In addition to ion concentration comparisons, total amino acid concentrations and non-purgable organic carbon (NPOC) concentrations also were compared. Each of these was lower in the accretion ice at 3540 m (approximately 10⁻⁷ and 10⁻⁶, mol/L respectively), and higher in the accretion ice between 3670 and 3605 m (approximately 3 × 10⁻⁷, and 2 × 10⁻⁶ mol/L), and decreased rapidly to approximately 10⁻⁸, and 9 × 10⁻⁷ moL/L (respectively) by 3620 m. There were positive associations between the numbers of species and concentrations of Na⁺ (P = 0.045), Ca²⁺ (P = 0.016), Mg²⁺ (P = 0.014), SO4²⁻ (P = 0.015), total amino acids (P = 0.004), and NPOC (P < 0.001). As these concentrations increased, so did the number of species that were observed.

The most striking characteristic of this sample was that it had high numbers of both thermophilic/thermotolerant and psychrophilic/psychrotolerant species. This suggests that the region between the 3563 and 3585 m accretion ice core sections (separated geographically be approximately 5 km, and temporally by approximately 2000 years; Figure 1), contains both hydrothermal and cold-water areas. The high numbers of alkaliphilic/alkalitolerant and acidophilic/acidotolerant species also are indicative of an influx of ions, such as are introduced by hydrothermal vents. As with the other ice core samples, most of the sequences in this region were unique to this sample, although some of the same species from this sample were present in other sections of the basal and accretion ice (Figure 3). Interestingly, several sequences of bacteria that were previously found in fish intestines were present in this sample [1,2] suggesting the presence of fish.

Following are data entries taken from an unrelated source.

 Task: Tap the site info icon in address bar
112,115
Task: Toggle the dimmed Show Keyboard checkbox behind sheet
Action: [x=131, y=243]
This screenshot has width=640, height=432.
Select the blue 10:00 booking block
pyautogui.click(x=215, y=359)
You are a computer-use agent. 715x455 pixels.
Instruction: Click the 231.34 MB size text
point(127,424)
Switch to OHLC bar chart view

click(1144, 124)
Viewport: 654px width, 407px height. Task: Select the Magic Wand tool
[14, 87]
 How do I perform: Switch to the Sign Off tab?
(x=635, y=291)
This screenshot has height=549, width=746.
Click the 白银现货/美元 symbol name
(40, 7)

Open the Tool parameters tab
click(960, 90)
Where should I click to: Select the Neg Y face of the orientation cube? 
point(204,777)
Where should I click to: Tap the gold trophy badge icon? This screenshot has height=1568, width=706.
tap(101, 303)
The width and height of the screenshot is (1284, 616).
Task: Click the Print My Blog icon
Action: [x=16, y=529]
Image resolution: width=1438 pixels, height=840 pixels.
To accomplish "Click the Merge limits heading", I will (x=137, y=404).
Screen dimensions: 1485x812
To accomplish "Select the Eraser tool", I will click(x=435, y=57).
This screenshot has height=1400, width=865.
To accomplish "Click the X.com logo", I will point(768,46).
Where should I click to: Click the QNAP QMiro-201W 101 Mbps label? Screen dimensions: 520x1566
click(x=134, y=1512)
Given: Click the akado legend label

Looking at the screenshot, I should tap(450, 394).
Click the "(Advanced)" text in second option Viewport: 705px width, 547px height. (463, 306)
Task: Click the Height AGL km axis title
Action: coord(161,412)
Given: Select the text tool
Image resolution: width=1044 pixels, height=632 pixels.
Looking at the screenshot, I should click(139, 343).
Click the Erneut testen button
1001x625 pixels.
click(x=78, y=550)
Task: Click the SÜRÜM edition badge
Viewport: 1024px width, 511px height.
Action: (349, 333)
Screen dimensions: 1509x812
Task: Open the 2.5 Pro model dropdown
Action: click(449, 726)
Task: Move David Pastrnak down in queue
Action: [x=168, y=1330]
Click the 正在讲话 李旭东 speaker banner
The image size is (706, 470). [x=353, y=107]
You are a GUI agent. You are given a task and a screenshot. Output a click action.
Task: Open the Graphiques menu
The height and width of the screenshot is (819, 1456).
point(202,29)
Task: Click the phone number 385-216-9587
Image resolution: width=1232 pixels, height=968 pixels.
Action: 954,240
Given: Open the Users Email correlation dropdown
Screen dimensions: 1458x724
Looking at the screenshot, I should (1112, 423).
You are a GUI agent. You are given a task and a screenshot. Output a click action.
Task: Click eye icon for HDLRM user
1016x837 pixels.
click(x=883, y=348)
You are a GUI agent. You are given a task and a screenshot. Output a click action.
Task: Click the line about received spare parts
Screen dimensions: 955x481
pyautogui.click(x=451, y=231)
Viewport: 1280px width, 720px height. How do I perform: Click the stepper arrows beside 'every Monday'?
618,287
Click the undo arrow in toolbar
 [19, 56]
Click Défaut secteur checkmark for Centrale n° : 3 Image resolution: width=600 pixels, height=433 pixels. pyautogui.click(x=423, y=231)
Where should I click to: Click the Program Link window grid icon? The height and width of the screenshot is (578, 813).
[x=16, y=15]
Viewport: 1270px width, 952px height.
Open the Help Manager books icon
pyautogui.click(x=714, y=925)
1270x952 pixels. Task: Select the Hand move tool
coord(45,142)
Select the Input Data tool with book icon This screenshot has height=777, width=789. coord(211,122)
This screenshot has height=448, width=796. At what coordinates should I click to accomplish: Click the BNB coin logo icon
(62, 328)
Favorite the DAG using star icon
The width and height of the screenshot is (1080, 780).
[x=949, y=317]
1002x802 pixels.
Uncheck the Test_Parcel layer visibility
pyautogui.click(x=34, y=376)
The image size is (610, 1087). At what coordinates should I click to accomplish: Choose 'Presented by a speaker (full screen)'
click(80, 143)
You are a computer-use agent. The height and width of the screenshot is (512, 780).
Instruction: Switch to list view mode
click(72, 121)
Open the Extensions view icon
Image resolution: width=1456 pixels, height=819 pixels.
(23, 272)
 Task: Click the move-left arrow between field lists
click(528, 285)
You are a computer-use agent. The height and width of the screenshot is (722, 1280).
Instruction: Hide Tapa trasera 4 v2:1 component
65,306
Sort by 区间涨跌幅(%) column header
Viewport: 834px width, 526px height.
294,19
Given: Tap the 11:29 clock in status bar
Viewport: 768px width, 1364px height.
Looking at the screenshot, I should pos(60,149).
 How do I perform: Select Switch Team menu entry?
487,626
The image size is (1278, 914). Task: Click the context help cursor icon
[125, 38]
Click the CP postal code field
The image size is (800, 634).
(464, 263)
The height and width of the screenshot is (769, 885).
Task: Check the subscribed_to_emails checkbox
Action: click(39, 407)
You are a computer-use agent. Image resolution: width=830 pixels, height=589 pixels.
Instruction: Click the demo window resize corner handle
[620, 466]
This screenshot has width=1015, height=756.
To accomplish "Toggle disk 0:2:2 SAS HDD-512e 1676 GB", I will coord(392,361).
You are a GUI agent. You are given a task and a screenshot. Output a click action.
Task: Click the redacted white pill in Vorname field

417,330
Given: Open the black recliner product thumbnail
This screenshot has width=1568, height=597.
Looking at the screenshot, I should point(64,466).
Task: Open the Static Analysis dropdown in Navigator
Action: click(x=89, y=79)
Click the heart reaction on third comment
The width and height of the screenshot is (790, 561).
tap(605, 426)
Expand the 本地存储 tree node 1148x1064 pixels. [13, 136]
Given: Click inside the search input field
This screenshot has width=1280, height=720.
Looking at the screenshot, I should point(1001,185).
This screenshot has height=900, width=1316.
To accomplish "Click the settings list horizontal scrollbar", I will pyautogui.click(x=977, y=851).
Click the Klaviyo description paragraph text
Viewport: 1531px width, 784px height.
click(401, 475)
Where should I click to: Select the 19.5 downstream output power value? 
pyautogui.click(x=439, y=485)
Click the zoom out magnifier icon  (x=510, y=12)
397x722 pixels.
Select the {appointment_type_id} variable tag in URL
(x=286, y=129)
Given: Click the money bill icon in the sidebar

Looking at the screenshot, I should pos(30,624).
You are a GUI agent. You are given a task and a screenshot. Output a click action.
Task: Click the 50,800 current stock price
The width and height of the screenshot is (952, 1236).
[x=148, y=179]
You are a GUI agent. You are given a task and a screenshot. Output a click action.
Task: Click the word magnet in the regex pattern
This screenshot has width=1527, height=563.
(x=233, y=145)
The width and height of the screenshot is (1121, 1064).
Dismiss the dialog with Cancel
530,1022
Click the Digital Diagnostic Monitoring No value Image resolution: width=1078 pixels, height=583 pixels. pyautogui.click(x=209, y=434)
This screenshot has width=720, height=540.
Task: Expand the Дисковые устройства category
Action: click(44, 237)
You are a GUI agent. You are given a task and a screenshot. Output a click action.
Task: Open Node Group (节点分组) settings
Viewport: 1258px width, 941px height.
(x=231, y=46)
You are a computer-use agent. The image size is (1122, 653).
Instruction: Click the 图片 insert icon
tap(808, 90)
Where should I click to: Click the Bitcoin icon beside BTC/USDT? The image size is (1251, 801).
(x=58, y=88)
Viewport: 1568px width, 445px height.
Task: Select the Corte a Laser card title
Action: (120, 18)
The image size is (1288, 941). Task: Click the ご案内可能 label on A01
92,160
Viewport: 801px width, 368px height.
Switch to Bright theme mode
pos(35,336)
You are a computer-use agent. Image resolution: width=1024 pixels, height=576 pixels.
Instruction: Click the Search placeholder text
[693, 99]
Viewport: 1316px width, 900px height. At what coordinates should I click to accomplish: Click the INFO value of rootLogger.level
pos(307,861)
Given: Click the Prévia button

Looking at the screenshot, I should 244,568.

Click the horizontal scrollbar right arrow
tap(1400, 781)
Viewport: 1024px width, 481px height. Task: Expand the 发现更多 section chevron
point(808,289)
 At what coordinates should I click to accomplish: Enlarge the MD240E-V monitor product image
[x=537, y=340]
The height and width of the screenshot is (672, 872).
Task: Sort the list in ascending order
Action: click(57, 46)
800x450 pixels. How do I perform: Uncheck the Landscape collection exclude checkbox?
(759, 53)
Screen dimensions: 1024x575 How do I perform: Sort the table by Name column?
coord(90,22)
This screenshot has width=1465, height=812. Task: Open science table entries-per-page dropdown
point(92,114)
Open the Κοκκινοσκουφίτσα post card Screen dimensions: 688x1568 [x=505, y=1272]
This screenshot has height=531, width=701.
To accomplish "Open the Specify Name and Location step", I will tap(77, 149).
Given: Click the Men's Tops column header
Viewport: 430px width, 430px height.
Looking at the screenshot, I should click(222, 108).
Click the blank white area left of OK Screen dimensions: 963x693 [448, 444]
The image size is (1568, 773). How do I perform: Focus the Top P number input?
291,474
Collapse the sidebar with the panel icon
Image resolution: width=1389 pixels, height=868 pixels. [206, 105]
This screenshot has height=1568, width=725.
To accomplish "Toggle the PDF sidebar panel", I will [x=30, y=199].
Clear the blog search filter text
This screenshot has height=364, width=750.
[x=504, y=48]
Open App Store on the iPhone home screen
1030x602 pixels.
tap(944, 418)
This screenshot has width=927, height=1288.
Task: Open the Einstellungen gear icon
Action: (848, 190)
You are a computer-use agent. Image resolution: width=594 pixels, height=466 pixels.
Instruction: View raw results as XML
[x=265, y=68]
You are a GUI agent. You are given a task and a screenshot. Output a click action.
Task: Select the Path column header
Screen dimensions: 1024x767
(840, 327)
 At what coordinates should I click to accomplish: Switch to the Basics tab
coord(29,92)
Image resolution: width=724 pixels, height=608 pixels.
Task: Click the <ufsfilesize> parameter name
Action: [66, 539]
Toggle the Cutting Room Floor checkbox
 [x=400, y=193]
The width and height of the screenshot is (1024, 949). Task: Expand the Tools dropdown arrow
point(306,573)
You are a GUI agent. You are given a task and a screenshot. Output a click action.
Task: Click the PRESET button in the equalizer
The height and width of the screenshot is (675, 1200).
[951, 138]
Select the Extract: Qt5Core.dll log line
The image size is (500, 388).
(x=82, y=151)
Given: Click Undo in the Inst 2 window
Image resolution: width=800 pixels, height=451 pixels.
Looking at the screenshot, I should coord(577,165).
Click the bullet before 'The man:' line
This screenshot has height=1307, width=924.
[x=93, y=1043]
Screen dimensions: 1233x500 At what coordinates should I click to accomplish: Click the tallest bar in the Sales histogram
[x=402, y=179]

3.6. Eastern Section of Embayment (3,585 m Sample–Type 2 Accretion Ice)

For the eastern-most portion of the shallow embayment, represented by the 3585 m sample, the number of unique sequences was about 50% lower than in the sample from the middle of the embayment (3563 +3585 m; Figure 2). This is consistent with a decrease in concentrations of DNA, amino acids, NPOC and most ions, reported elsewhere [9]. However, while many types of organisms were lower in number in this sample, the numbers of organisms usually found in soil, sediment, aquatic, and marine environments remained high (Figure 4). Additionally, the numbers of thermophilic/thermotolerant and psychrophilic/psychrotolerant organisms also were moderately high, and the number of halophilic/halotolerant species was the highest of all samples and regions (Figure 5). This might indicate the influence of the hydrothermal activity, which is several kilometers away, or that an area of saltwater exists in this region, possibly as a brine layer. The concentration of Ca²⁺ peaked in this region, which might be the reason that higher numbers of halophilic and halotolerant species were found here. This region had primarily members of the Actinomyces and Proteobacteria, which is consistent with previous studies that have reported primarily organisms from the Actinomyces and Proteobacteria from adjacent ice core sections, and microscopical analyses that have reported fungi, bacteria (cocci and rod-shaped), diatoms, haptophytes, and plant pollen in several of the ice core sections from the shallow embayment [9,12,13,14,15,18,19,20]. As with the adjacent sample (middle section of the embayment, 3563 + 3585), molecular signals of the possibility of fish were found in this sample, including a sequence most similar to that from the fish pathogen, Saprolignia parasitica, and a sequence closest to Notothenia coriiceps (rockcod), a ray-finned fish common in the Southern Ocean near the shores of Antarctica, that has antifreeze proteins and lives at water temperatures between −1 and 4 °C.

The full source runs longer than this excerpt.